The standard NeuroBench reporting format:

Python
json_report = result.to_neurobench_json()
print(json_report)
# {
#   "task": "mnist",
#   "accuracy": 0.80,
#   "n_parameters": 8192,
#   "n_timesteps": 16,
#   "total_spikes": 312,
#   "spikes_per_sample": 31.2,
#   "energy_mj": 0.013,
#   "framework": "sc-neurocore",
#   "version": "3.14.0"
# }

# Save for submission
from pathlib import Path
Path("neurobench_result.json").write_text(json_report)

Available Tasks

NeuroBench defines standardised benchmarks:

Python
from sc_neurocore.benchmarks import TASKS

for name, task in TASKS.items():
    print(f"{name:20s} | {task.n_classes:>3d} classes | "
          f"baseline {task.baseline_accuracy:.1%} | {task.description}")
Task Classes Baseline Description
mnist 10 99.5% (ANN) Handwritten digits
shd 20 85% (SNN) Spiking Heidelberg Digits (speech)
dvs_gesture 11 95% (SNN) DVS128 Gesture recognition
heartbeat 2 90% (ANN) ECG anomaly detection
keyword 12 96% (ANN) Speech keyword spotting

Full Benchmark Pipeline

Python
from sc_neurocore.training import SpikingNet, train_epoch, evaluate, auto_device
from sc_neurocore.benchmarks import compute_metrics
from sc_neurocore.training.utils import SpikeMonitor

# 1. Train model
device = auto_device()
model = SpikingNet(n_input=784, n_hidden=128, n_output=10).to(device)
# ... training loop ...

# 2. Evaluate with spike counting
monitor = SpikeMonitor(model)
test_loss, test_acc = evaluate(model, test_loader, n_timesteps=25, device=device)
total_spikes = sum(
    monitor.get(name).sum().item() for name in monitor.layer_names
    if monitor.get(name) is not None
)

# 3. Generate NeuroBench report
result = compute_metrics(
    predictions=all_predictions,
    targets=all_targets,
    spike_counts=spike_counts_per_sample,
    weights=[p.detach().cpu().numpy() for p in model.parameters()],
    timesteps=25,
    task="mnist",
)

print(result.summary())
print(result.to_neurobench_json())

SC-NeuroCore vs NeuroBench Leaderboard

Honest comparison (measured, not estimated):

Task SC-NeuroCore Best Published Gap
MNIST 99.49% (ConvSNN) 99.72% (SEW-ResNet) -0.23%
SHD not yet measured 95.1% (SpikFormer)
DVS Gesture not yet measured 98.2% (TET)

We publish measured numbers only.
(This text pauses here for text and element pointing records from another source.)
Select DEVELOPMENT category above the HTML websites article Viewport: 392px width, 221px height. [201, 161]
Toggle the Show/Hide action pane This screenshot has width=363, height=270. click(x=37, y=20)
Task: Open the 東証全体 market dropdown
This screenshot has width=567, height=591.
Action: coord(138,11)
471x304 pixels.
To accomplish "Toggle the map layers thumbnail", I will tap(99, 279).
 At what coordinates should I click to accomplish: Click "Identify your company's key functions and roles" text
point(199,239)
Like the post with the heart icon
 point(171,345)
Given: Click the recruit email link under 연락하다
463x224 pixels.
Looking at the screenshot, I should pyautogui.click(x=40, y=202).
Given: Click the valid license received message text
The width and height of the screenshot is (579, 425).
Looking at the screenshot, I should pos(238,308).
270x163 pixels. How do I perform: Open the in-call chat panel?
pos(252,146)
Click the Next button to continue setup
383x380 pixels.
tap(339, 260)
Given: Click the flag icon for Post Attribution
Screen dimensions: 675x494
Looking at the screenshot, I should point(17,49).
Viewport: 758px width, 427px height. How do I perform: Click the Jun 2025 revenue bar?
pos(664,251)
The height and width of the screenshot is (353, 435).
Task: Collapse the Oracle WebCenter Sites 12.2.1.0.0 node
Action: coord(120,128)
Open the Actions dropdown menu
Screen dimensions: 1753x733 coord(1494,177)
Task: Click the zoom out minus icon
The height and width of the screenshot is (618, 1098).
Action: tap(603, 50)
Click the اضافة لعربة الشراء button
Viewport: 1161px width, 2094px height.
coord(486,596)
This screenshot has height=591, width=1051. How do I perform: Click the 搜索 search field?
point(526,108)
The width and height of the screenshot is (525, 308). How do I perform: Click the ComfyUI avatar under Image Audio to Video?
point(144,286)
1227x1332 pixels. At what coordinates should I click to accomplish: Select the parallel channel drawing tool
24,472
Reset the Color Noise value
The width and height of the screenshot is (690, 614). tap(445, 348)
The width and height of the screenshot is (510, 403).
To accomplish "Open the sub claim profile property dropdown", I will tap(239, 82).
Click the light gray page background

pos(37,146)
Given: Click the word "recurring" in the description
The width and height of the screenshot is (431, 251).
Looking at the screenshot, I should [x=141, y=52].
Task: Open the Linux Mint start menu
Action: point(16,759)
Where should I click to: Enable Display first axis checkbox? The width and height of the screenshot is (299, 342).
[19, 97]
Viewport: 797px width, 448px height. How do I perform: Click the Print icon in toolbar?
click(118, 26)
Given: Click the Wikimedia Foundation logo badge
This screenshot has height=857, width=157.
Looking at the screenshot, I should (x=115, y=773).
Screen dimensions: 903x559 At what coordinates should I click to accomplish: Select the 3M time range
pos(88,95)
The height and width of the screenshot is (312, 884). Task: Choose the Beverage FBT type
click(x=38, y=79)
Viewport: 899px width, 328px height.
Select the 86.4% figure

SHD and DVS Gesture benchmarks are pending — we'll update this table when results are available.

References

  • Yik et al. (2024). "NeuroBench: Advancing Neuromorphic Computing through Collaborative, Fair and Representative Benchmarking." Nature Communications.
  • Cramer et al. (2020). "The Heidelberg Spiking Data Sets for the Systematic Evaluation of Spiking Neural Networks." IEEE TNNLS.